Grâce à vous monsieur Jason Russell j’ai découvert le sanguinaire Joseph Kony. Le film que vous avez réalisé a fait plus de 80 millions de vues en dix jours et désormais vous êtes connu pour avoir fait vaciller le diable Ougandais.

(Voir le film, 30 minutes, pour ceux qui seraient passés à côté)

J’imagine tant d’années de travail, de combat, d’humanité, teintées d’un petit besoin de reconnaissance tout à fait pardonnable, le tout vous ayant conduit à réaliser ce film très bien foutu qui exploite parfaitement les ficelles de l’émotion et du storytelling. J’avais trouvé le paquet solide et la mission atteinte. Nous sommes désormais des millions à connaître le nom de Joseph Kony. Je ne sais pas ce que cela change concrètement, mais j’imagine que même le pire des salauds doit perdre un peu les pédales en apprenant qu’il vient de dépasser Kadhafi au hit-parade des buveurs de sang. Le genre de nouvelles à perdre son sang-froid, peut-être, ou pas. On est jamais bien sûr avec les démons…

Et alors là j’apprends que vous avez été arrêté ? Dans une ruelle de San Diego. En train de vous masturber et de vandaliser des voitures, sous l’emprise de substances… D’abord dites moi comment on se masturbe en vandalisant des voitures. Je n’avais jamais entendu parler de cette méthode. Mais bon, passons sur la technique et relisons le témoignage. « «Il était en train de courir dans la rue, perturbant la circulation, criant et jurant, se comportant de manière irrationnelle»explique un porte-parole de la police de la ville à NBC. Russell se serait déshabillé, et aurait, selon des témoins, fini par enlever son slip puis commencé à se masturber. Quand les forces de l’ordre sont arrivées, il avait remis ses sous-vêtements. » (poli le Russell, finalement).
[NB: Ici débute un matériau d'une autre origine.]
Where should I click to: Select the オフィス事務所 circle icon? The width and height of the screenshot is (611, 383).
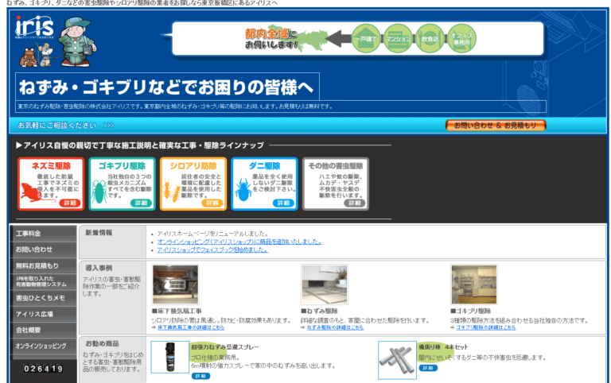click(461, 38)
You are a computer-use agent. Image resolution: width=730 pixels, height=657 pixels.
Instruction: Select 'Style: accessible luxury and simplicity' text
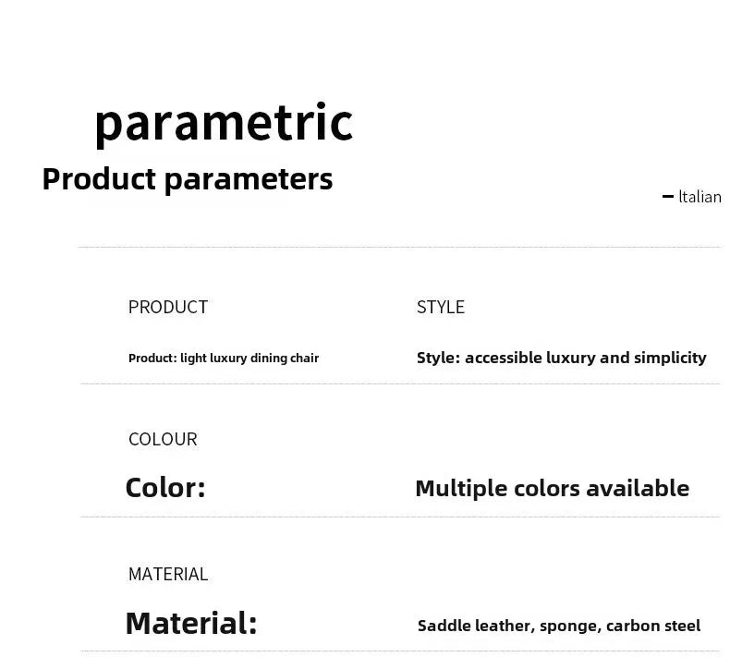point(562,358)
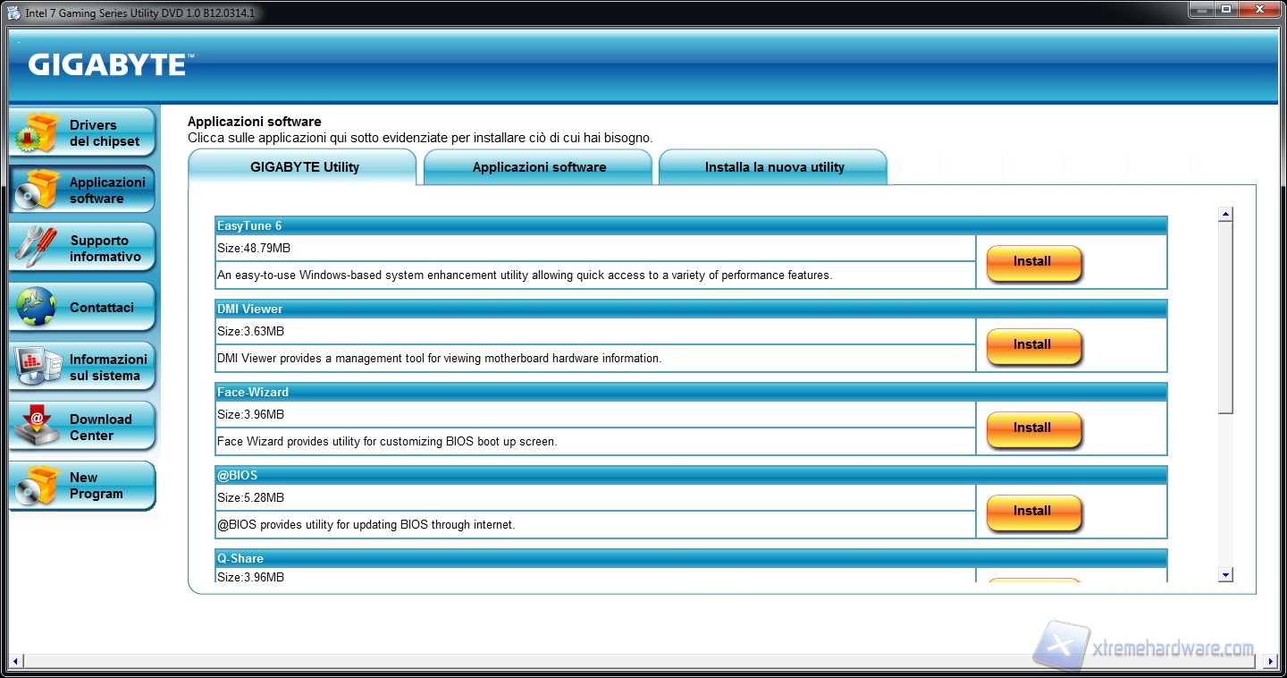The image size is (1287, 678).
Task: Click the Contattaci globe icon
Action: click(x=38, y=308)
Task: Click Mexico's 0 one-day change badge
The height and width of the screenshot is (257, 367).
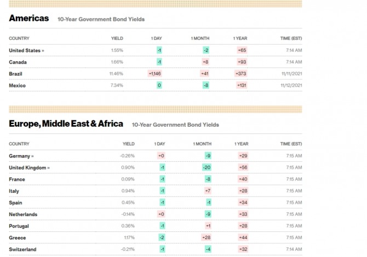Action: (159, 85)
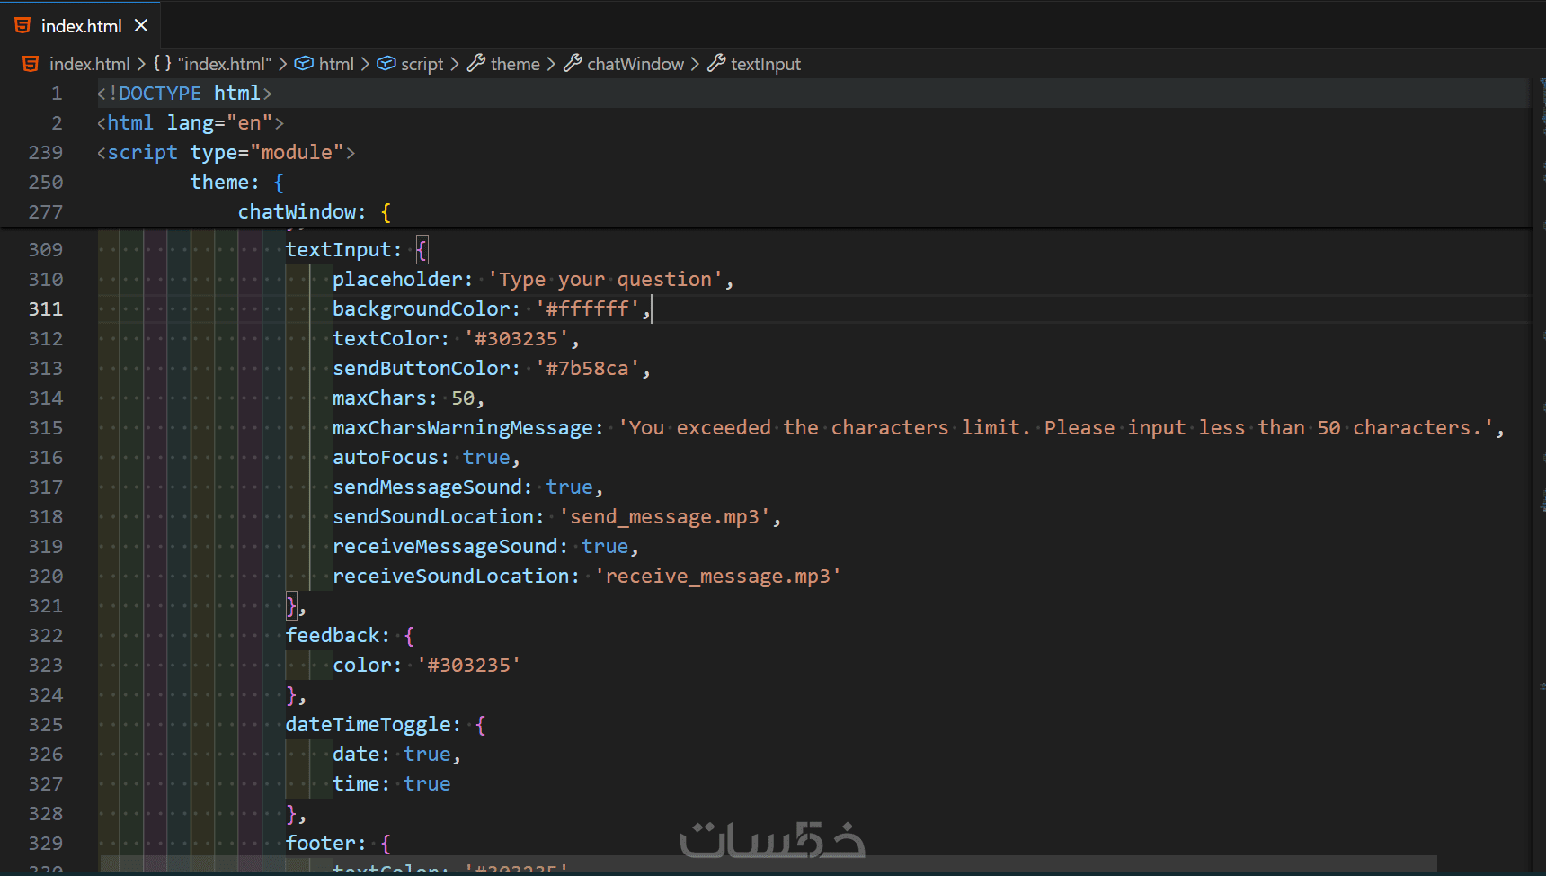Switch to the index.html editor tab
Screen dimensions: 1546x876
[80, 26]
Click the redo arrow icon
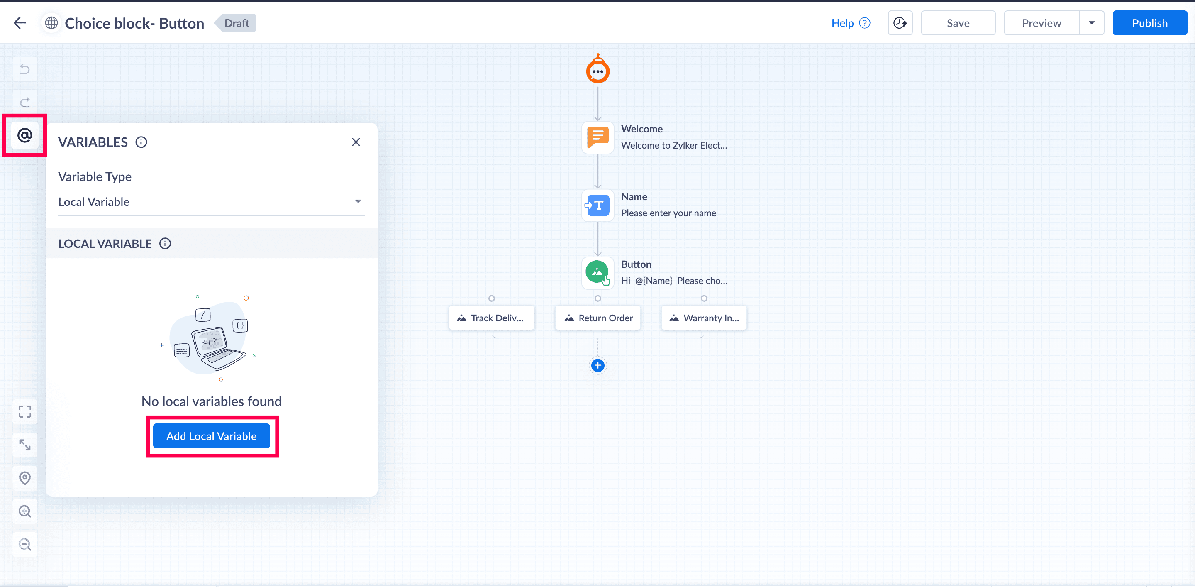1195x587 pixels. (x=25, y=102)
J’en suis resté pantois. Je me suis dit que votre up and down avait dépassé et de loin celui de Lana del Rey, sauf que là on était dans du sérieux, de l’humanitaire, avec des vies à la clé. Je me suis dit « merde, ça c’est vraiment trop con… ».

Je vous imagine maintenant devant votre femme hallucinée et que j’espère protectrice et compréhensive, comme souvent les femmes peuvent l’être en cas de coup dur. Votre petit garçon, si mignon, qui a pris une part importante dans le projet puisqu’il est au coeur de votre récit. J’imagine que personne ne va lui raconter mais qu’un psychologue vous suggérera un jour de lui dire, car il est impliqué. J’imagine les potes de chez invisiblechildren, effondrés autour d’une table sous la lumière blafarde d’un milieu de nuit, les yeux hagards, silencieux, se demandant comment on a pu en arriver là. J’imagine aussi votre ami Ougandais, celui qui avait été torturé, qui va demander à ce qu’on lui ré-explique bien cette histoire de déshydratation qu’on nous balance pour expliquer que son ami Jason a fondu une durite… Ils n’ont pas d’eau en Californie ?
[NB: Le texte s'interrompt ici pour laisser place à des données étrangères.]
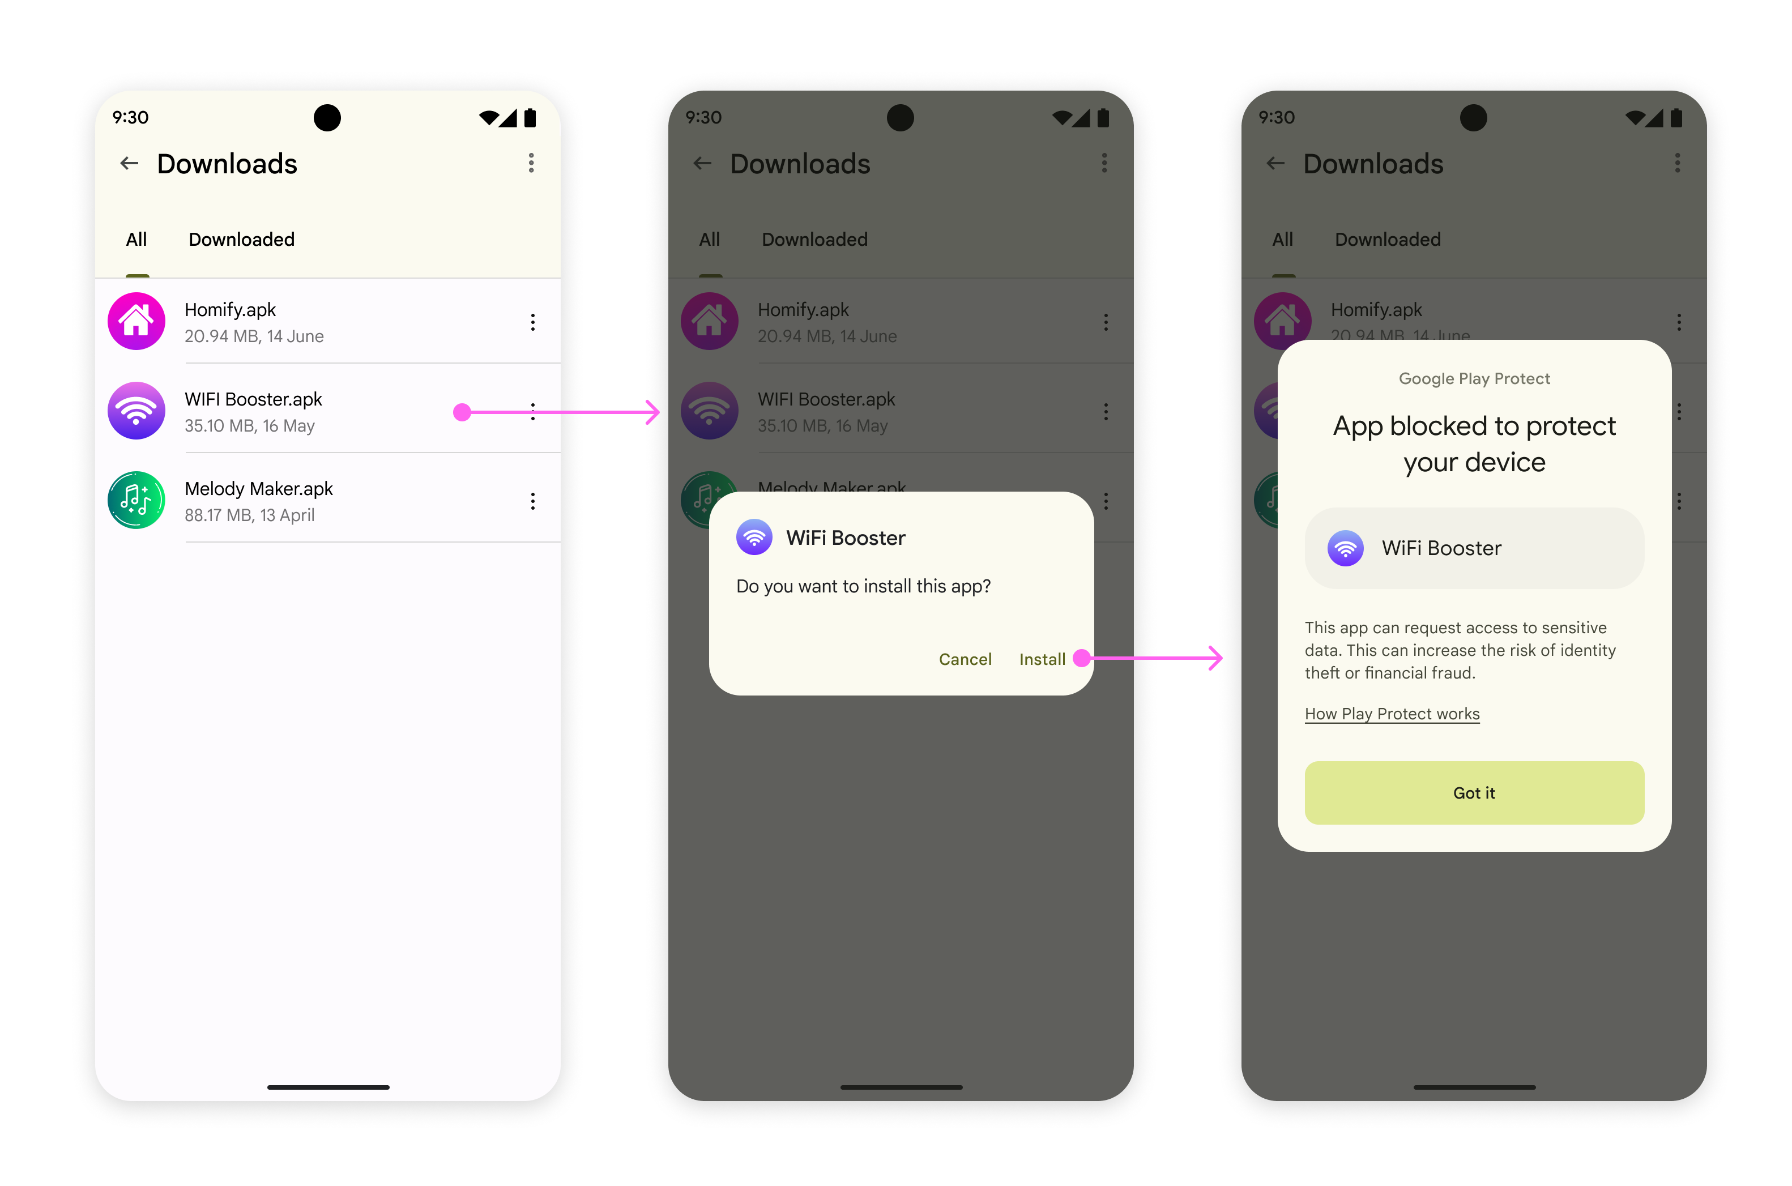Tap the three-dot overflow menu in Downloads header
The image size is (1792, 1186).
(x=530, y=164)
Je vois aussi la foule des charognards se réjouissant de cet #epicfail. Deux petits mots juxtaposés, collés pour l’occasion, et qui claquent comme un jugement dernier.

Pour ma part je suis triste pour vous, et rassuré sur l’humanité.

Vous n’êtes qu’un homme, un petit homme, comme nous tous. Vous avez disjoncté sous le soleil de San Diego, ivre de votre aventure, conduit dans les méandres de vos contradictions, de vos fantasmes, sans doute défoncé, rongé par l’angoisse et à la souffrance qui vous guident. Je vous imagine hurlant, les yeux rouges, mû par votre buzz mondial, étouffé par l’enjeu et le succès, fragile. Je me trompe peut-être, et je m’en fous. Vous êtes un Zidane, une vedette de l’acte manqué. Dans le même temps, George Clooney prend 30% de bankabilité en se faisant passer les menottes devant l’ambassade du Soudan. Il est sans doute plus affûté que vous, cher Jason, en termes de « personal branding ».

Je vois dans cette histoire toutes les entrailles de la tragédie, et tout le piment de notre humanité. Entre héroïsme et décadence, nous sommes tous, je le crois, capables du meilleur comme du pire. Une gigantesque bande de branleurs au grand coeur.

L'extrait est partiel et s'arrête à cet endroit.